# What is best Video format for Cubase Video import?



## jononotbono (Mar 21, 2017)

Im curious about video files that we important into Cubase. What is the best format to use? I am choosing the use lower quality option in Cubase's settings but I'm just wondering what format I should ask for video footage from people so it's easier on my machine. I don't slave a Pro Tools rig or anything like that (yet) so wondering if anyone can share their wisdom with the best way of working with Video in Cubase?

Thanks 

Jono


----------



## AR (Mar 21, 2017)

QuickTime (.mov) which supports frame by frame. I think it's industry standard


----------



## jononotbono (Mar 21, 2017)

.mov file is what I have been using. Am I right in thinking there are different types of .mov file?


----------



## AR (Mar 21, 2017)

I experienced some problems once with .mov when the director gave me a scene of a converted MPEG file.


----------



## Smikes77 (Mar 21, 2017)

I think if I remember correctly the optimum file size to work is is around 10mb per minute isn`t it? I would go for mov too if possible.

http://www.dvdyourmemories.com/blog/types-of-video-files-containers/


----------



## colony nofi (Mar 21, 2017)

So, video files..... 
Its - complicated.
There's two parts to every movie file. The container, and the codec. 
So - when you see a .mov, it can be one of many different codecs contained within the .mov container.
Quicktime is being deprecated - and steinberg are developing a NEW video engine right now. I think Q2/17 is the current info in the sb forum.
Anyway. The .mov container can contain H264, x264, H265, mjpg, DNxHD, ProRes 422 etc etc/ 
Interestingly, if you have decent drives, codecs that have LARGER file sizes tend to playback better (MJpg/ProRes etc_ - as there is less CPU work to convert from the highly compressed formats (like H264) to what you see on the screen.
Using the resolution that you playback at is also a good shout - so if you are going to a 1080 or 720p TV, make sure your video file matches this.
HTH


----------



## AR (Mar 21, 2017)

I try to get 480p from the director. Less CPU usage. As colony nofi stated above: The Codec plays an important role.


----------



## benatural (Mar 21, 2017)

I just follow Steinberg's advice: https://www.steinberg.net/nc/en/sup..._show/video-support-in-nuendo-and-cubase.html

They recommend xmedia recode for windows and it works like a charm. I never have video related issues anymore.


----------



## Pietro (Mar 22, 2017)

What's worked best for me is mjpeg (motion jpeg). What doesn't work with other formats is transporting (fast forwarding etc.) with video following up instantly. Always have to wait that second or two before the video locks to the actual frame.
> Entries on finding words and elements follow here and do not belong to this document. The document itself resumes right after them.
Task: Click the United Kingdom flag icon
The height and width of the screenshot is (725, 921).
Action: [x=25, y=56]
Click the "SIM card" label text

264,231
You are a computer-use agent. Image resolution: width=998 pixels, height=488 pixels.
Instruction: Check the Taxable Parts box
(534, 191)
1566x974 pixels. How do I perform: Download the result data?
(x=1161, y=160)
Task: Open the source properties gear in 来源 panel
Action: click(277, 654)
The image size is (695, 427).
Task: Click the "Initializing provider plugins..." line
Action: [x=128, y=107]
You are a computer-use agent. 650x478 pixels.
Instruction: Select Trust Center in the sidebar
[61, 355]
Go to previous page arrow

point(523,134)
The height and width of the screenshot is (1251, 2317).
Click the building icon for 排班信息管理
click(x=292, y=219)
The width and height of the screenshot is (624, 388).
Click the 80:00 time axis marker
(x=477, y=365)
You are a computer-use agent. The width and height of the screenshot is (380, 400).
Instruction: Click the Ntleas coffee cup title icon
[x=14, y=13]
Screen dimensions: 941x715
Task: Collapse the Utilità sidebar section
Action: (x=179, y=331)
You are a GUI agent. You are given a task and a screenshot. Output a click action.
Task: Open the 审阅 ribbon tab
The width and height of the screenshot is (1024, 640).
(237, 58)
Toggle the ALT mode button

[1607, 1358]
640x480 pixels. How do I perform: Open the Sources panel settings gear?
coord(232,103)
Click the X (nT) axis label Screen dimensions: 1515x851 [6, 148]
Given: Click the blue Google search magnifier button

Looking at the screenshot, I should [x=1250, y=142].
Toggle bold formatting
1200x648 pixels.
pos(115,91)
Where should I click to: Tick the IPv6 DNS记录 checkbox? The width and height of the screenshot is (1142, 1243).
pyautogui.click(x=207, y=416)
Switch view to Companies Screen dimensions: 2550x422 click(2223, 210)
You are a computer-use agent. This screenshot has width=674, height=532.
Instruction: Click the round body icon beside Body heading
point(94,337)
We know Steinberg is about to release an update with completely reworked video engine, so everything may change in that matter.

- Piotr


----------



## jononotbono (Mar 22, 2017)

Pietro said:


> What's worked best for me is mjpeg (motion jpeg). What doesn't work with other formats is transporting (fast forwarding etc.) with video following up instantly. Always have to wait that second or two before the video locks to the actual frame.
> 
> We know Steinberg is about to release an update with completely reworked video engine, so everything may change in that matter.
> 
> - Piotr



Yeah i look forward to the update. Someone has recently asked me what format Inwould like the video footage to be in and this is why I have started this thread really. 

I'll try everyone's suggestions and re encode a Video in FCPX to see what's best for Cubase Pro 9!


----------